# [WORK REQUEST]
Copy the records below verbatim, from the first line through the line containing "Click info icon for", inclusive, and output nothing else.

(Data excerpts)
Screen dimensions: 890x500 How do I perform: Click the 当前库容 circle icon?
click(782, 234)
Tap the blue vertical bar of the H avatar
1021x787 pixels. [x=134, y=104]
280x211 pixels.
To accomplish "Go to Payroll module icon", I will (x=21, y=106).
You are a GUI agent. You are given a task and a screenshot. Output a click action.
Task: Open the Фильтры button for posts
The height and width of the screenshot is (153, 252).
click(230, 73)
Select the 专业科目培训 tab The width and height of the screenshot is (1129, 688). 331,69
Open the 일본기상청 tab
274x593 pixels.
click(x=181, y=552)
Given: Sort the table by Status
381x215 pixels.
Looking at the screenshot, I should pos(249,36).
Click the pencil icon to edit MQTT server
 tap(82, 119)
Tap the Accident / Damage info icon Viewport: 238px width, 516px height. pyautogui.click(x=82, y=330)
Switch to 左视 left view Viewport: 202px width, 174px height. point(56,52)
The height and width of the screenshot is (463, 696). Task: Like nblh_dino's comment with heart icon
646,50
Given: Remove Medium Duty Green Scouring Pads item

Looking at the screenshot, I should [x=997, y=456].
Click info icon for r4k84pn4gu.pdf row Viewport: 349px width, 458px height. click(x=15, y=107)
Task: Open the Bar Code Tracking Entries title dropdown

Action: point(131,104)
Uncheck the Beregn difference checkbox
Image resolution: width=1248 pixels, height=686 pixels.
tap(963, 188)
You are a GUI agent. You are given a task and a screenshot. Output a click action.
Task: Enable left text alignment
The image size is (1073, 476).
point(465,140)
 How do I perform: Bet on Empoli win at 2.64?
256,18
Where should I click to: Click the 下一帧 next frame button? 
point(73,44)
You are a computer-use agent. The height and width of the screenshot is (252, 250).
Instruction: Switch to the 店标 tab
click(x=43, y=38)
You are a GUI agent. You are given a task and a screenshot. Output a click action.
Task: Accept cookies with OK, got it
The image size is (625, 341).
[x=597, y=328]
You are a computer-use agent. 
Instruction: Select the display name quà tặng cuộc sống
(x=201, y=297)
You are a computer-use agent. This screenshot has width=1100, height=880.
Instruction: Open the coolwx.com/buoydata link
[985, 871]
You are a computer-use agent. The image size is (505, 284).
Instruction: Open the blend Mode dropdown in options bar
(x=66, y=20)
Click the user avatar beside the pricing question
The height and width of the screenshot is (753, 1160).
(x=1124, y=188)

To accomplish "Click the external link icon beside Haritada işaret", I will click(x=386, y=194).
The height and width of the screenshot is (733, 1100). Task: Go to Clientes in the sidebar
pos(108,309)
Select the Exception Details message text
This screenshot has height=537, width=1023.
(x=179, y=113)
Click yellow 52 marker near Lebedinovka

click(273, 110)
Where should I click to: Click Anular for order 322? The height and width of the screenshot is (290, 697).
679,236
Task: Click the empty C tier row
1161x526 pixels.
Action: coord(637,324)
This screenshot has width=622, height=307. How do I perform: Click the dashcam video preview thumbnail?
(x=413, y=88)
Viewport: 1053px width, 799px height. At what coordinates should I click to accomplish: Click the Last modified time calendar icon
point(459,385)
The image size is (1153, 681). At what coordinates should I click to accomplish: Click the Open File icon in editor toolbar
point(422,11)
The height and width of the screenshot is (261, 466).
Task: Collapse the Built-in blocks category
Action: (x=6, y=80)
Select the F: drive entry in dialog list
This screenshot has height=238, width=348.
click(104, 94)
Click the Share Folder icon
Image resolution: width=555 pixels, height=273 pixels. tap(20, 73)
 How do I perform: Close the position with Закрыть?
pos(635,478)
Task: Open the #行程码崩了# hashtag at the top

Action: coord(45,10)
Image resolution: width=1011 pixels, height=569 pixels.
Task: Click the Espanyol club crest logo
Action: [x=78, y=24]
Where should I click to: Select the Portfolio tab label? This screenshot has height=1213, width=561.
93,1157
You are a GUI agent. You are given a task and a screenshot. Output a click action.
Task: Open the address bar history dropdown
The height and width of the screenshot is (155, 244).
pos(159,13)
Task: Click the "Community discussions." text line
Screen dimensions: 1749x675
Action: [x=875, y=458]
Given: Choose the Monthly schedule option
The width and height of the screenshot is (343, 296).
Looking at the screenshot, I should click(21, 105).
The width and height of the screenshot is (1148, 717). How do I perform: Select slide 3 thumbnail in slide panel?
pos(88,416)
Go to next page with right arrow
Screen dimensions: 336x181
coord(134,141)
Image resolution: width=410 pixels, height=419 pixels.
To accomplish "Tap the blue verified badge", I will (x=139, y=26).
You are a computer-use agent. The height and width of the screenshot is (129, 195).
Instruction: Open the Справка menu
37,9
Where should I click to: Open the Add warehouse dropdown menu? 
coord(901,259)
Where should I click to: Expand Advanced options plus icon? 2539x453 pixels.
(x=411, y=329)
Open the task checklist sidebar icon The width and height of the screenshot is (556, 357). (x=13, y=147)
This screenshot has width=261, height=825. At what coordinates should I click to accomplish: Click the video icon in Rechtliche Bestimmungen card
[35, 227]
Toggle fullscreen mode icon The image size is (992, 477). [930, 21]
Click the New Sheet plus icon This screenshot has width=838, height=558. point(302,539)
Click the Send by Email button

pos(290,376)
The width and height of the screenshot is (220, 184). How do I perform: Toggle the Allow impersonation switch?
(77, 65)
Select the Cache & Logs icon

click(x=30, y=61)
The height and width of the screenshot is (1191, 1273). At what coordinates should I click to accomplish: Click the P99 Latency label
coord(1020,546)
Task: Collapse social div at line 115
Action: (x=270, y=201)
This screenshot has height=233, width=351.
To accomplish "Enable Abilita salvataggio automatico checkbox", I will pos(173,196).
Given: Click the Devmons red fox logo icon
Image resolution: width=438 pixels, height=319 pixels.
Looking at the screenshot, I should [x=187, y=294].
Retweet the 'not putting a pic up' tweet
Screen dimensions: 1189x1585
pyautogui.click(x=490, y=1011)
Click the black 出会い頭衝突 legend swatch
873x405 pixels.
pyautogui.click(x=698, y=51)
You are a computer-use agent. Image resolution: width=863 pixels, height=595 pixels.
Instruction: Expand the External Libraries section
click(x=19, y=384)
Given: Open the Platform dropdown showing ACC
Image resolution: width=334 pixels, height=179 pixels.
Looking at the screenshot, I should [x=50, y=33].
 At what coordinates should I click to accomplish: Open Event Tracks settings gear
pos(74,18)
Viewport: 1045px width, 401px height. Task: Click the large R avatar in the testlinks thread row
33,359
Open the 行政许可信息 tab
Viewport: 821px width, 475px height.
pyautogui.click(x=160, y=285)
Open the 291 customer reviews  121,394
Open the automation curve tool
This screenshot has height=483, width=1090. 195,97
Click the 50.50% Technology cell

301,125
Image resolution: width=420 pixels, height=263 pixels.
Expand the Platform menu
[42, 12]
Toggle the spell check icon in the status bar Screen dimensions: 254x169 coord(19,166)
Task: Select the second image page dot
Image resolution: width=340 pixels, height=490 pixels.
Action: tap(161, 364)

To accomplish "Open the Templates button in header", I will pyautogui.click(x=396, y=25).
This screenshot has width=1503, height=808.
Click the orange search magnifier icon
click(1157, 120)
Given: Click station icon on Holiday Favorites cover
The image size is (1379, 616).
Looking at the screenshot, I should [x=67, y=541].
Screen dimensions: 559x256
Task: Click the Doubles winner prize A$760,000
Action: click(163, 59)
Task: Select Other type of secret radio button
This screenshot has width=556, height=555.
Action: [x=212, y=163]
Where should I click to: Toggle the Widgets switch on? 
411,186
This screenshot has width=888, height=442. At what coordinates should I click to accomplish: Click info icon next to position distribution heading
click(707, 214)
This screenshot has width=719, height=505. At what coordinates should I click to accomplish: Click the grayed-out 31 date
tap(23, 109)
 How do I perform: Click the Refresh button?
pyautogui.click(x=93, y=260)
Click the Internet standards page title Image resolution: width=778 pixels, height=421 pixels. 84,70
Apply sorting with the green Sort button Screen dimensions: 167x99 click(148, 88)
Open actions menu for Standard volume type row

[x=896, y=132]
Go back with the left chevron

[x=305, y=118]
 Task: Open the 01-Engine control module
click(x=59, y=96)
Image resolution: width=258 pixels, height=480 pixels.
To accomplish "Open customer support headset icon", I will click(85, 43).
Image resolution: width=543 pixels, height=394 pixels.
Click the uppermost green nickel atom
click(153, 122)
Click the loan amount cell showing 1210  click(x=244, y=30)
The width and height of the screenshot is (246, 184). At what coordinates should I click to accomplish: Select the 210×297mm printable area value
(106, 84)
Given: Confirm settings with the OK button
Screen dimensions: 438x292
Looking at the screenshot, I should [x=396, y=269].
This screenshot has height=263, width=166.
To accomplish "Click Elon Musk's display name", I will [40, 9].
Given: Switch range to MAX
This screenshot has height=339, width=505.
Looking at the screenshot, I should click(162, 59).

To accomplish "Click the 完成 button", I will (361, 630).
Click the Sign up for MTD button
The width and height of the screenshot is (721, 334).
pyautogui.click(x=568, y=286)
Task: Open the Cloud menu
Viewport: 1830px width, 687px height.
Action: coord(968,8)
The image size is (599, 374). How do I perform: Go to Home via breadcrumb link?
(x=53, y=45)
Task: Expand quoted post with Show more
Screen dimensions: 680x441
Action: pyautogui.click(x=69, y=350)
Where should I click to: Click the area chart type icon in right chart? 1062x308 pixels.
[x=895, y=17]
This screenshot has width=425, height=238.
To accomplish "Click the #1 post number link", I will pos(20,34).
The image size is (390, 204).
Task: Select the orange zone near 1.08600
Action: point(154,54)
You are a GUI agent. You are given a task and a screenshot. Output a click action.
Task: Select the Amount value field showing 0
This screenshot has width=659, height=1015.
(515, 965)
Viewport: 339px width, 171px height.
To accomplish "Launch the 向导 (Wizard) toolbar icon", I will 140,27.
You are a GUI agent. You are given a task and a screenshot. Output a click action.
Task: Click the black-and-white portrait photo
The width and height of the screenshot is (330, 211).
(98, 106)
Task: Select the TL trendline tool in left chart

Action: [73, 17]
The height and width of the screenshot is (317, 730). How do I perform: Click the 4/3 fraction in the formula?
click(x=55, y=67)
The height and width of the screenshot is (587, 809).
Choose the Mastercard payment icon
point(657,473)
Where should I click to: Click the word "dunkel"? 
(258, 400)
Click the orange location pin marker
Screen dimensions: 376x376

# [EXPECTED ANSWER]
Screen dimensions: 890x500 How do I perform: Click the 当前库容 circle icon?
click(782, 234)
Tap the blue vertical bar of the H avatar
1021x787 pixels. [x=134, y=104]
280x211 pixels.
To accomplish "Go to Payroll module icon", I will (x=21, y=106).
You are a GUI agent. You are given a task and a screenshot. Output a click action.
Task: Open the Фильтры button for posts
The height and width of the screenshot is (153, 252).
click(230, 73)
Select the 专业科目培训 tab The width and height of the screenshot is (1129, 688). 331,69
Open the 일본기상청 tab
274x593 pixels.
click(x=181, y=552)
Given: Sort the table by Status
381x215 pixels.
Looking at the screenshot, I should pos(249,36).
Click the pencil icon to edit MQTT server
 tap(82, 119)
Tap the Accident / Damage info icon Viewport: 238px width, 516px height. pyautogui.click(x=82, y=330)
Switch to 左视 left view Viewport: 202px width, 174px height. point(56,52)
The height and width of the screenshot is (463, 696). Task: Like nblh_dino's comment with heart icon
646,50
Given: Remove Medium Duty Green Scouring Pads item

Looking at the screenshot, I should [x=997, y=456].
Click info icon for r4k84pn4gu.pdf row Viewport: 349px width, 458px height. click(x=15, y=107)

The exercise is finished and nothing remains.